The Trump administration has been applying a pressure campaign to push for a regime change in Cuba, where Castro’s communists have been in charge since his late brother Fidel Castro led a revolution in 1959.
The details of the charges were not immediately available but the charges against him are expected to be based on a 1996 incident in which Cuban jets shot down planes operated by a group of Cuban exiles, a DOJ official told Reuters last week.
Trump in a statement earlier on Wednesday called Cuba a “rogue state harboring hostile foreign military” and framed his administration’s actions regarding the Caribbean island as part of a broader effort to expand U.S. influence in the Western Hemisphere.
Castro, 94, last appeared in public in Cuba earlier this month, and there is no evidence that he has since left the island or that the government would allow him to be extradited.
Cuban President Miguel Diaz-Canel said on Monday that the island does not represent a threat.
The indictment marks a new low in relations between the longtime Cold War rivals.
After taking power, Fidel Castro struck an alliance with the Soviet Union, then seized U.S.-owned businesses and properties.

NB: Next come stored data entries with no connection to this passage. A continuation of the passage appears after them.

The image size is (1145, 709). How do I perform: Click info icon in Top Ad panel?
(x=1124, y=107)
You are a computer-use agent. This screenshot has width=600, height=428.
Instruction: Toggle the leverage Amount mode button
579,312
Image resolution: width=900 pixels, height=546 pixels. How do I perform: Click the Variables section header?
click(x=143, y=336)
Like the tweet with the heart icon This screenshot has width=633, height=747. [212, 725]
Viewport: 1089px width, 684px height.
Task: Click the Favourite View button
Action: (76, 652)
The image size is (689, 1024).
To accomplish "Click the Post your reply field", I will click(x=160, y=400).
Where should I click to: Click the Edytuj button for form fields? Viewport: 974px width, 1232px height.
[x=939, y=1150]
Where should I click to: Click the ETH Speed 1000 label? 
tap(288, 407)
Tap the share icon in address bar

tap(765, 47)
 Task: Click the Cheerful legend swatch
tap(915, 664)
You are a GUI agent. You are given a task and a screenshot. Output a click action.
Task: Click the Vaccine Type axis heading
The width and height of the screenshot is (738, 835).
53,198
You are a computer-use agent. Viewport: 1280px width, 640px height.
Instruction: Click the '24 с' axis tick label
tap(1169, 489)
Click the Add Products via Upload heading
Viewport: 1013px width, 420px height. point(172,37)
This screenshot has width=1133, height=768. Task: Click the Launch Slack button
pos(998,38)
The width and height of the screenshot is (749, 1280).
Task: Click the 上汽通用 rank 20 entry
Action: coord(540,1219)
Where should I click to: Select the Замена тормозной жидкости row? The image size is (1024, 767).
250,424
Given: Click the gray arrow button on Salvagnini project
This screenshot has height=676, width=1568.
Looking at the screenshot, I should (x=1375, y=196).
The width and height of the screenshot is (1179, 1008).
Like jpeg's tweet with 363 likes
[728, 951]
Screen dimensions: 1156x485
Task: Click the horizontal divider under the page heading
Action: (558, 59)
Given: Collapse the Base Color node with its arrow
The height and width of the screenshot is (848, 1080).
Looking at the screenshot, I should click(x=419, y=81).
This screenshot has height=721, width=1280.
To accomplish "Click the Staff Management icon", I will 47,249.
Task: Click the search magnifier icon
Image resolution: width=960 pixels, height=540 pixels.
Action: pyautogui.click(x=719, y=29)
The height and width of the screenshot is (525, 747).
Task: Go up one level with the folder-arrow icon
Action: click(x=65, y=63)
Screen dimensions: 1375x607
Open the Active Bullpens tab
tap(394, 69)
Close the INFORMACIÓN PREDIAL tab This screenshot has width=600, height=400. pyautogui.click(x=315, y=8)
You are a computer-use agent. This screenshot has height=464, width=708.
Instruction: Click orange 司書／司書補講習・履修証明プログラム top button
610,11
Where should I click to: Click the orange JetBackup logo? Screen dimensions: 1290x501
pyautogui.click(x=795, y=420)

The U.S. has since maintained an economic embargo on the nation of about 10 million.
The two sides have talked intermittently over the years. Diplomatic relations briefly improved during former Democratic President Barack Obama’s second term, but Trump, a Republican, has taken a harder line.
The Miami U.S. Attorney’s office is planning to host an event starting at 1 p.m. EDT to honor victims of the 1996 incident. The Justice Department said on Tuesday it would make an announcement in conjunction with the ceremony, but did not provide details about the announcement.
Members of Miami’s large Cuban-American community gathered outside the city’s freedom tower, where the ceremony is due to take place.
“We all hoped for a long time, for many years that this would happen,” said Bobby Ramirez, a 62-year-old musician who left Cuba in 1971 when he was 7 years old.
The ceremony is due to take place on the anniversary of the end of a four-year U.S. military occupation of Cuba on May 20, 1902, which itself followed centuries of Spanish colonial rule. Cuba’s government does not consider the date to mark the country’s independence day, arguing that it remained subservient to Washington until the 1959 revolution.
In a post on X, Diaz-Canel said that in Cuban history, May 20 signified “intervention, interference, dispossession, frustration.”